Now that we have the response we need to draw the bounding boxes of the detected faults over the images.
Matplotlib helps to do this.

Afterwards we show the reference image, the resuling image with drawing bouning boxes if there were detected errors <br/>
and the result description given by the model.

In [None]:
def draw_bounding_boxes(base64_img, objects):
    img = Image.open(io.BytesIO(base64.b64decode(base64_img)))
    img_width, img_height = img.size

    # Get the resolution from the first object
    resolution = objects[0].get("image_resolution", "1000x1000")
    model_width, model_height = map(int, resolution.lower().split("x"))

    scale_x = img_width / model_width
    scale_y = img_height / model_height

    fig, ax = plt.subplots(figsize=(10, 10))
    ax.imshow(img)

    for obj in objects:
        box = obj["bounding_box"]
        x_min = box["x_min"] * scale_x
        y_min = box["y_min"] * scale_y
        x_max = box["x_max"] * scale_x
        y_max = box["y_max"] * scale_y
        label = f"{obj['name']} ({obj['qc']})"
        color = "green" if obj["qc"] == "OK" else "red"
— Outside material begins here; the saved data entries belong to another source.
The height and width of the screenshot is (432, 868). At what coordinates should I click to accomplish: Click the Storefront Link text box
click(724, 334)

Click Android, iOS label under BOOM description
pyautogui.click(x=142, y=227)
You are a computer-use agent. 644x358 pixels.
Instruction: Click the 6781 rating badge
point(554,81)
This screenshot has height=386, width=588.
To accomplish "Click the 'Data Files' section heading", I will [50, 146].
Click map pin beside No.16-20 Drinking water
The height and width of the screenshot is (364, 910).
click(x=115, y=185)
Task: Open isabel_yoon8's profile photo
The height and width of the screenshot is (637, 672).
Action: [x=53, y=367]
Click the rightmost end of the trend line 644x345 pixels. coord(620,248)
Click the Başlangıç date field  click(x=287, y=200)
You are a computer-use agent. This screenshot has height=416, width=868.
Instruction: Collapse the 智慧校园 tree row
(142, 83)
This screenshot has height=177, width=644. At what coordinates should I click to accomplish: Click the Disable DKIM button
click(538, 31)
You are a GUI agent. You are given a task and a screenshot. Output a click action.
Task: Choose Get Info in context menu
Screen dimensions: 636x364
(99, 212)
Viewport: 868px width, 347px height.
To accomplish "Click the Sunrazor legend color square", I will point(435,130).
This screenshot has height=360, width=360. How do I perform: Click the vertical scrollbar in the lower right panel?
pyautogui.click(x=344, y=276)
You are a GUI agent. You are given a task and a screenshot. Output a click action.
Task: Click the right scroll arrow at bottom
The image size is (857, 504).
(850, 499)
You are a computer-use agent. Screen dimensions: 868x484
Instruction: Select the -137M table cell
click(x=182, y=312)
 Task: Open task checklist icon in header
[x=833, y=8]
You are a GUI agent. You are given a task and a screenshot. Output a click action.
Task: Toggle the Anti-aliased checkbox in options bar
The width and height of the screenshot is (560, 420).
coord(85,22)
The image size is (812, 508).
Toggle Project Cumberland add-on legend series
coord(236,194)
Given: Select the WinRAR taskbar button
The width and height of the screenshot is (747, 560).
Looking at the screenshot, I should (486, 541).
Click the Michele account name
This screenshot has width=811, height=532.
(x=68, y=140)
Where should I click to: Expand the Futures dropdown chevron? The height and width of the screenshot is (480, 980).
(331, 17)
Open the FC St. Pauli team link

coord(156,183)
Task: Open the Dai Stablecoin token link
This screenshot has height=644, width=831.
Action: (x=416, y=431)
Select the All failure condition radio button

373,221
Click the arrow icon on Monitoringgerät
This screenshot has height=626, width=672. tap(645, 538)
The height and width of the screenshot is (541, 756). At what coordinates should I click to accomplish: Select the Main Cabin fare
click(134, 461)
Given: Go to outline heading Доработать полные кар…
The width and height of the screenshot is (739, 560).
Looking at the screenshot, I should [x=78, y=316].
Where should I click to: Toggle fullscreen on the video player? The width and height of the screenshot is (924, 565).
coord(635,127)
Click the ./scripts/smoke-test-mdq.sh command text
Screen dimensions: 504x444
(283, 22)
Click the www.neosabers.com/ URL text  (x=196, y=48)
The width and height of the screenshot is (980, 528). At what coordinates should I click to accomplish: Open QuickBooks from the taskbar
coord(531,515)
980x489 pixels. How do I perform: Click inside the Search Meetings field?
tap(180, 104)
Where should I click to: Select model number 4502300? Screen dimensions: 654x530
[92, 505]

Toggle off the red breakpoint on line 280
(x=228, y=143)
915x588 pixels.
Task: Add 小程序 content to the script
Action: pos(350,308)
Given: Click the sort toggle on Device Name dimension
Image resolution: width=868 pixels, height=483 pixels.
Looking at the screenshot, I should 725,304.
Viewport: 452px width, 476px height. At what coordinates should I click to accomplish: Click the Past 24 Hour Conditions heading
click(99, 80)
        rect = plt.Rectangle((x_min, y_min), x_max - x_min, y_max - y_min,
                             linewidth=2, edgecolor=color, facecolor='none')
        ax.add_patch(rect)
        ax.text(x_min, y_min - 10, label, color=color, fontsize=12, weight='bold')

    plt.axis('off')
    plt.show()
    
if base64_reference_image:
    ref_img = Image.open(io.BytesIO(base64.b64decode(base64_reference_image)))
    w, h = ref_img.size
    resized = ref_img.resize((w // 2, h // 2))
    print("🧾 Reference Image:")
    display(resized)

print("🧾 Quality Control Report:")
if parsed.get("objects"):
    report_text = f"""QC: {parsed['objects'][0]['qc']}

Description:
{parsed['text']}

Defects:"""

    for obj in parsed["objects"]:
        box = obj["bounding_box"]
        report_text += f"""
- {obj['name']} ({obj['color']}): {obj['qc']} — reason: {obj['reason']}
  Bounding Box: x_min={box['x_min']}, y_min={box['y_min']}, x_max={box['x_max']}, y_max={box['y_max']}
"""
    draw_bounding_boxes(base64_image, parsed["objects"])
else:
    report_text = f"""QC: OK

Description:
{parsed['text']}

No defects were detected.
"""
    if base64_image:
        qc_img = Image.open(io.BytesIO(base64.b64decode(base64_image)))
        w, h = qc_img.size
        resized = qc_img.resize((w // 2, h // 2))
        print("🧾 QC Image:")
        display(resized)

print(report_text)

With this simple steps you see how the whole pipeline works.